Marji was just an ordinary 10-year old in 1979. She loved eating French Fries with red sauce, idolized Bruce Lee and had only two dreams : to, one day, shave her legs and to be the last prophet. Naturally, she understood little of the "adult world" - Marji liked the Shah, and believed her teachers when they said he'd been appointed by God. Her parents soon put her straight : they, with good reason, detested the Shah. The current Shah inherited his position from his father - who, in turn, had been appointed by the British, rather than God. Furthermore, her Grandfather (a prince, no less) and her Uncle Anoosh had been imprisoned by one Shah or another and both had been devoted Communists - viewed by both Shahs as something evil. Wide-eyed and deeply impressed, Marji immediately switches sides and becomes a devout revolutionary...well, she adopts Che Guevara as a role model and chants anti-Shah slogans in the living -room. Her parents are careful to confine her when the uprising finally comes - something they're involved in themselves. With the fall of the Shah, life is - for a short spell - like a dream. Old family friends - like Siamak, who had been routinely tortured - and Marji's Uncle Anoosh are released from prison. Like Marji's parents, both are hopeful of a better society. Marji had known nothing of her Uncle before his release from prison but, before long, the pair are devoted to each other. Unfortunately, their hopes prove unfounded. Islamic Fundamentalists win the following elections, and society becomes even more oppressive. Many of the Shah's former enemies - including Anoosh - are hunted down and returned to prison; others, like Siamak, flee. However, Marji and her family stay put...with our young heroine becoming more and more disillusioned. In time, she turns her back on her dreams of being a prophet - instead, she starts listening to Iron Maiden, adds a denim jacket and trainers to her hijab and argues with her teacher when she lies about their wonderful new government.
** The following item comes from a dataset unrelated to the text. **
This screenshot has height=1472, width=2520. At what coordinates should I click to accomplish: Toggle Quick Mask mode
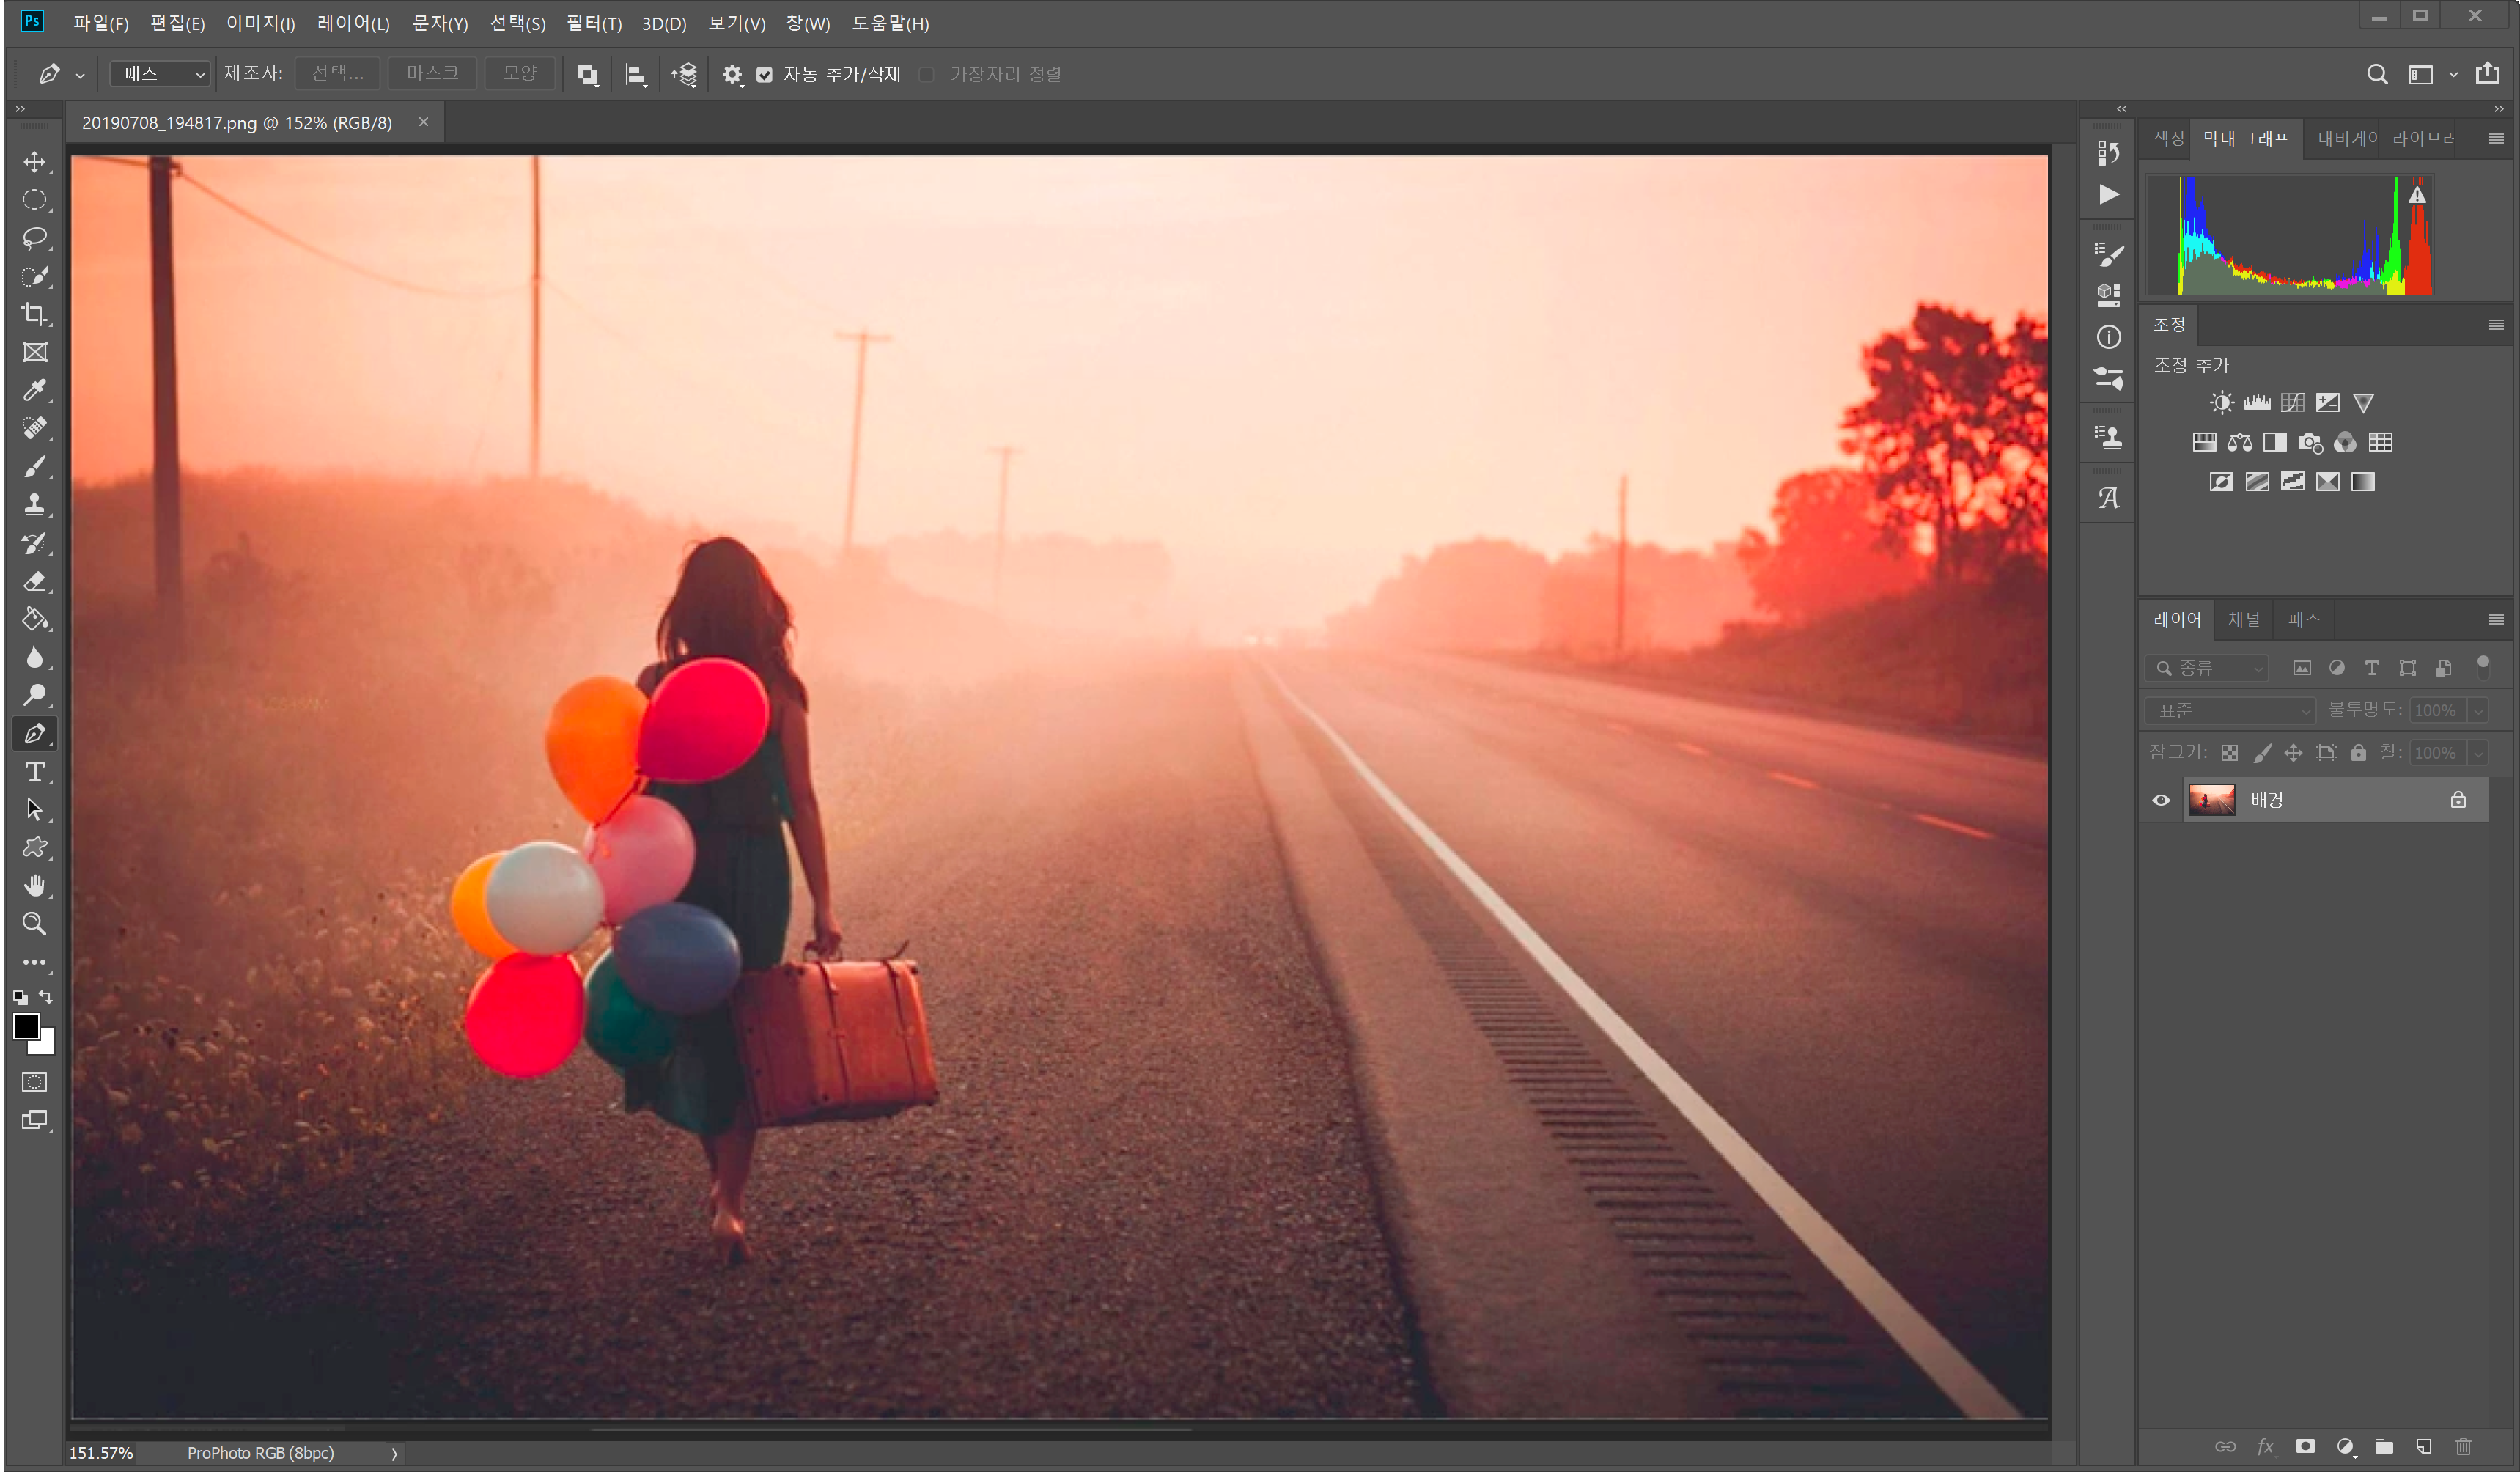[x=35, y=1082]
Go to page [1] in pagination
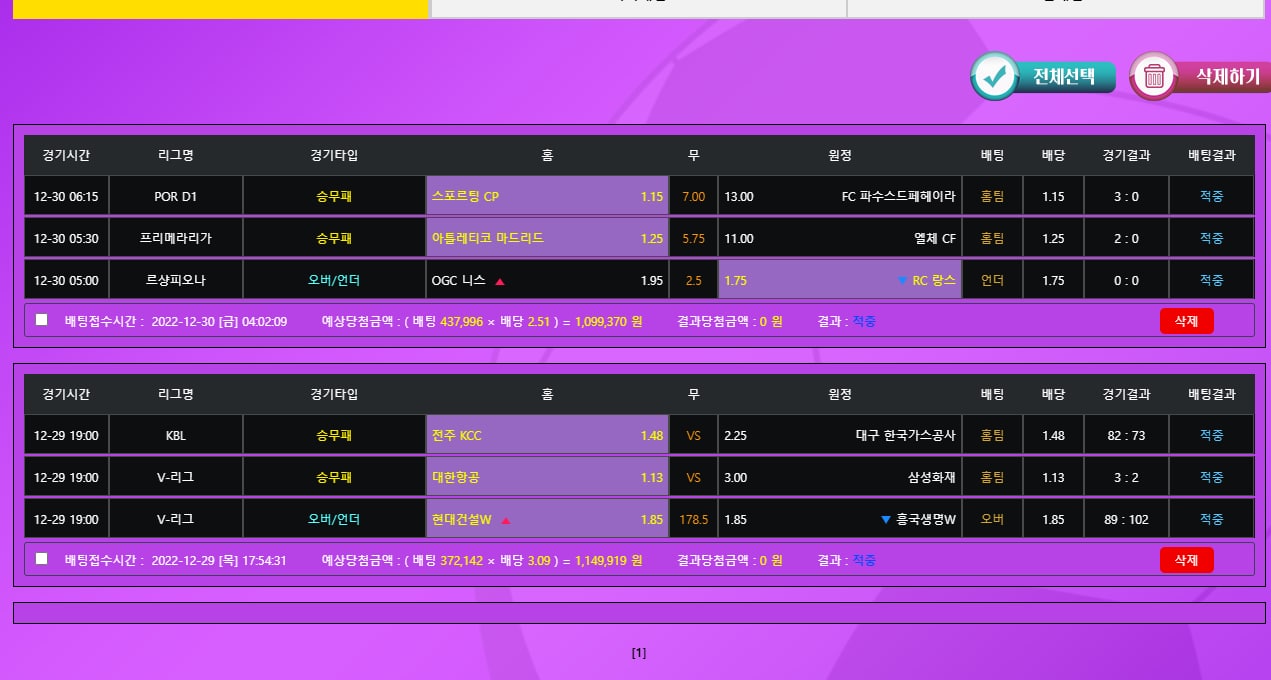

Naturally, her parents are a little concerned that she's speaking up like this...and feel they have to do something to protect her. The path they set her on eventually leads to the confused young woman sitting in Orly Airport.

An absolutely brilliant movie, one that is much more than "just a cartoon". The film was initially released in France, with Chiara Mastroianni (as Marjane) and Catherine Deneuve (as her mother) amongst the voice actors. Both reprised their roles for the English soundtrack, with Sean Penn and Iggy Pop amongst the "big names" coming in. There was something about the artwork that somehow grabbed and held my attention, much more so than the recent CGI masterpieces that have dominated in recent years. It's also inspired me to pick up the "Persepolis" the book - the first graphic novel I've picked up in years.